- PROBLEM TO SOLVE -
Answer these questions from the article below on CAD and automated breast ultrasound:
(a) How many of the ABUS exams in the study were malignant?
(b) What was the area under the ROC curve for unaided readings, and what was it after the CAD program was used?
(c) At which institution is the team leader based?

- EXTRACT PROVIDED -
CAD improves radiologists' ABUS performance

By Kate Madden Yee, staff writer

November 11, 2015 --

Monday, November 30 | 10:10 a.m.-10:20 a.m. | RC215-09 | Arie Crown Theater
In this study, a Dutch team compared unaided radiologist readings of automated breast ultrasound (ABUS) exams with those interpreted using computer-aided detection (CAD) to determine if adding CAD as a "second reader" could help reduce unnecessary recalls.

Screening for breast cancer with ABUS can be a useful adjunct to mammography, but it can also boost recalls for lesions that are ultimately proved to be benign.

The team led by Jan van Zelst of Radboud University Medical Center in Nijmegen included ABUS scans from 89 women in the study. Of these, 19 exams were malignant, 30 were benign, and 40 had no lesions at all. Three radiologists and one fourth-year resident read the exams without help from CAD, marking any findings based on the likelihood of malignancy using a 0 to 100 scale.

The 89 cases were then analyzed by CAD, and any suspicious findings were compared with the findings of the four readers. The research team considered the findings suspicious only when the same lesions were marked by the CAD program; any reader marks that were not also flagged by the CAD program were considered benign. Finally, the researchers used analysis based on the area under the receiver operator characteristics (ROC) curve to compare unaided readings with CAD readings.

The area under the ROC curve improved after the CAD program was used, from 0.77 to 0.88 (p = 0.01), the group found. Among the reader marks uncorroborated by CAD, none were malignant.

Using CAD may help clarify ambiguous findings on automated breast ultrasound, reducing unnecessary referrals for further imaging, van Zelst and colleagues concluded.

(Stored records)
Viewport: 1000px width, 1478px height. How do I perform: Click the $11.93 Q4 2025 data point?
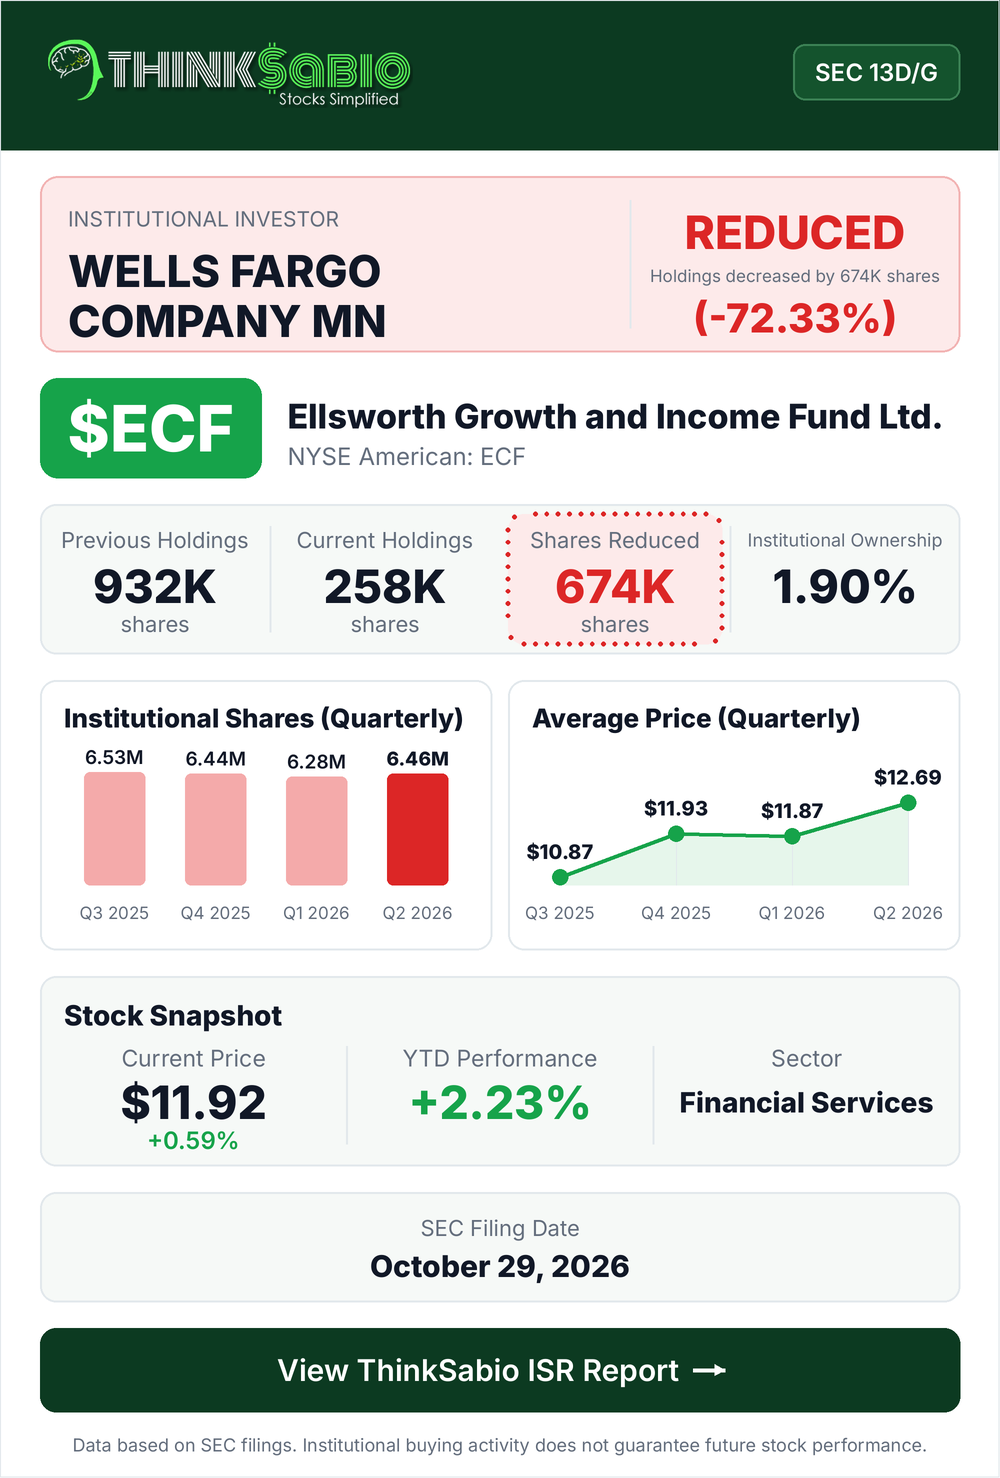click(x=676, y=833)
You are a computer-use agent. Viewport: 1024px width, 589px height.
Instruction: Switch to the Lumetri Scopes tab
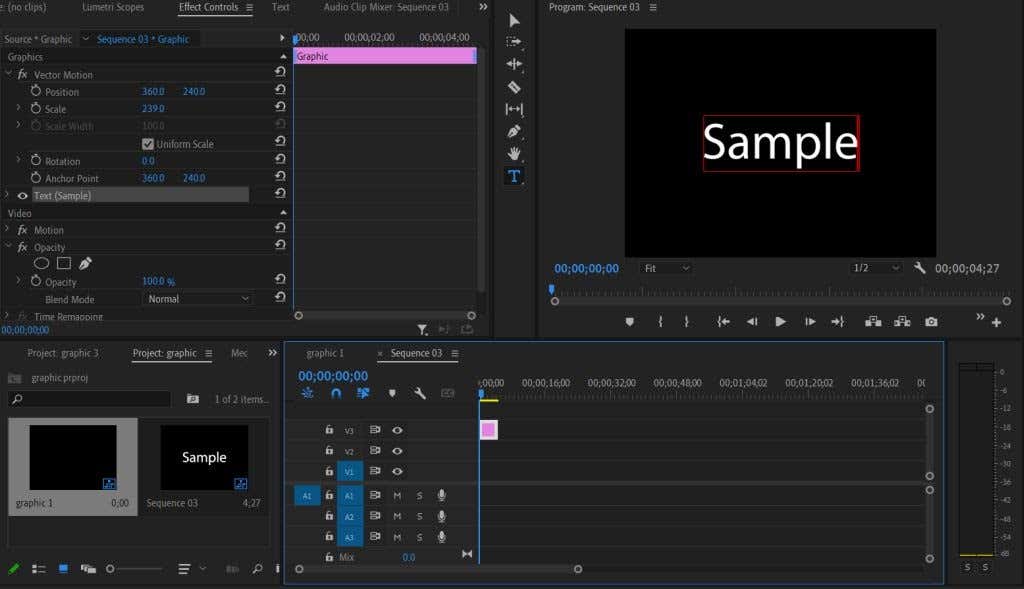[x=113, y=8]
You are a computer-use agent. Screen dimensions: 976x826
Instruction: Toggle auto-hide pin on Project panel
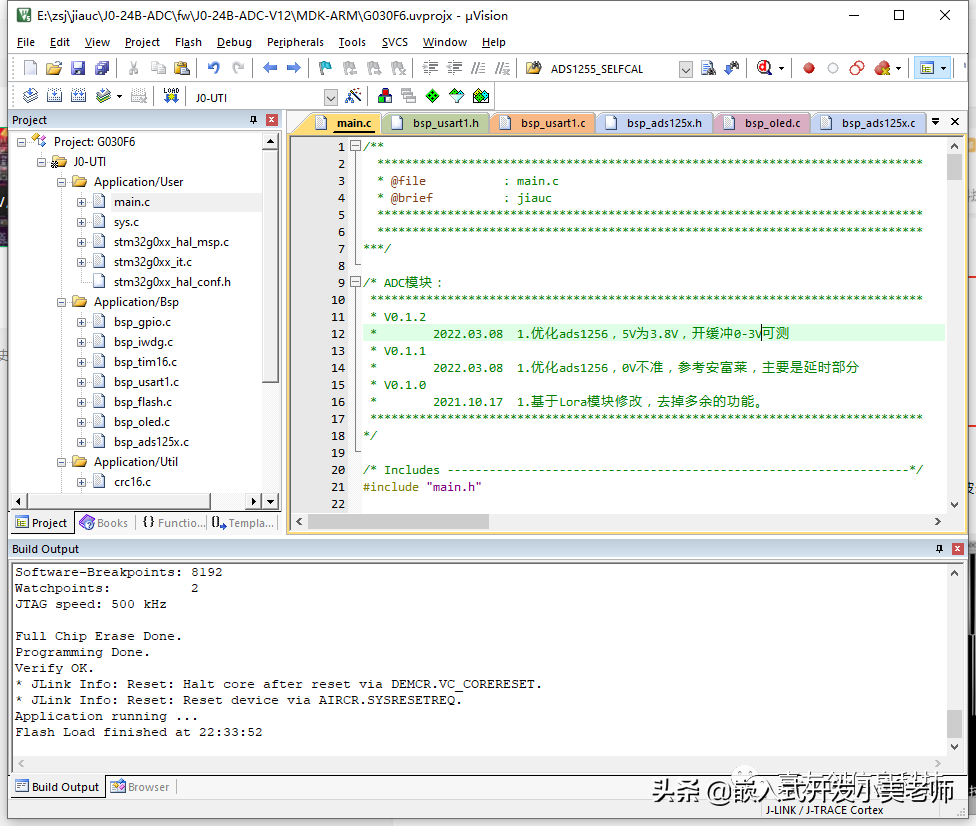tap(253, 120)
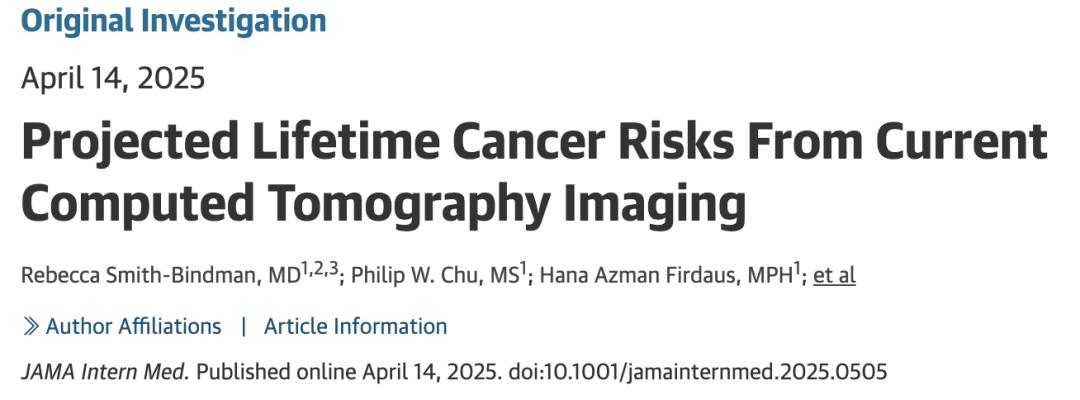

- TASK RESULT -
(a) 19
(b) 0.77 for unaided readings and 0.88 with CAD (p = 0.01)
(c) Radboud University Medical Center in Nijmegen